[Zope-dev] International Catalog

Michel Pelletier michel@digicool.com
Tue, 14 Sep 1999 11:36:31 -0400


I cc'ed some other people on this, because there is some important
locale information in this message.


> -----Original Message-----
> From: Martijn Faassen [mailto:m.faassen@vet.uu.nl]
> Sent: Tuesday, September 14, 1999 7:33 AM
> Cc: zope-dev@zope.org
> Subject: Re: [Zope-dev] Re: [Zope] Need a list of words not indexed by
> Catalog
> 
> Rik Hoekstra wrote:
> > 
> > > Terrel Shumway wrote:
> > > >
> > > > near the end of
> > > >         lib/python/SearchIndex/TextIndex.py
> > > > is a list called 'stop_words'
> > > >
> > > > [Zope Dev] It would be good to move this out of the .py 
> file into an
> > > > editable, internationalizable resource file.
> > >
> > > Agreed! And then there's the *multi* lingual issue too. 
> What if I have
> > > Dutch and English on my site?
> [snip]
> > It seems like you run into a _lot_ of complexities with 
> multilingual issues,
> > and still these are real issues for many of us.
> 
> Yes, very real issues. Suddenly ZCatalog isn't the 
> almost-ready tool to
> add searchability to the website I'm building anymore.. Now I 
> need to do
> quite a bit of extra work, I imagine..

I am thinking heavily about this very problem as we speak.  You all
correctly pointed out some of the toughest of the problems.  Here are my
ideas so far:

Have 'vocabulary objects' store the stopwords, synonyms, stemming rules,
and lexicon (collection of uniquely indexed words) in a drop-in object
for ZCatalog.  This way, a 'French', 'Dutch' etc. vocabulary object
could be developed by a third party.

TextIndexes can then reference (or acquire) a vocabular object through
which it can stop, syn, stem and store words in it's lexicon.  There are
many other issues like sharing lexicons between similar language
indexes, and having multiple back-end 'index/vocabularies' that all look
like one index, so you can search a 'document source' for either
'community' or 'communauté' or 'Gemeinschaft' and get only documents
relevant to that language (my applogies if these words are wrong, I'm
using babelfish).  I think this problem could be intractable though, if
you searched for 'walking' in english, the word would stem down into
'walk', if you search for 'marche' en francais, should it stem down to
'promenade'?

Anyways, there is some good news.  For those of you tracking CVS we have
added the ability to set your locale in Zope.  This means that,
forexample, the splitter/stemmer in the catalog will recognize all of
those umlauts and accented letters and whatnots that english doesn't
have.  We would like a few people all over the place to try this out.
If your locale has a different language or monetary system than the US
(just about everywhere except some of canada) this might make the
catalog and other parts of Zope more useful for you.

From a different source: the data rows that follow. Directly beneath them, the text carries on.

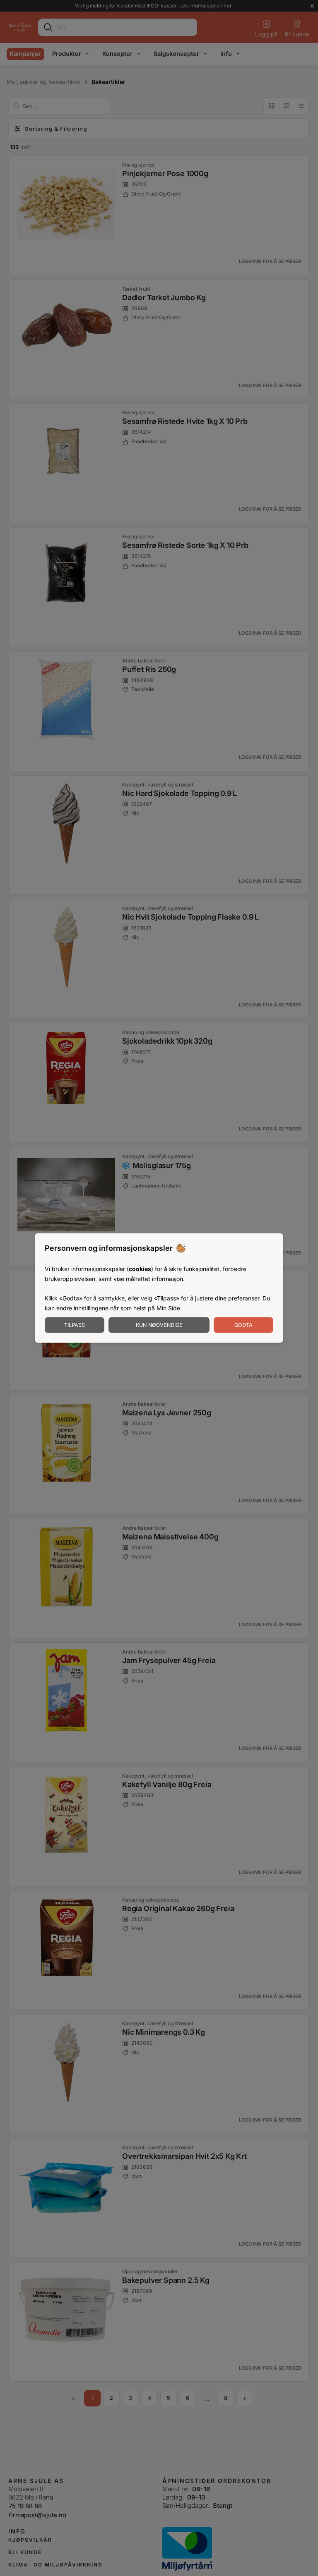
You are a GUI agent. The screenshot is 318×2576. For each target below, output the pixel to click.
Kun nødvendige (159, 1324)
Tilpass (74, 1324)
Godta (243, 1324)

local can be activated from the z2.py command like with the '-L' option.
"-L ''" (an empty string) will cause local to try and autodetect your
locale from your environment variables (you must set the env variables
yourself, see 'man 7 locale').  Alternativly, you can say "-L de" and
set your local to German.

Please folks, test this out for us.  We don't really have the means to
do it here.

-Michel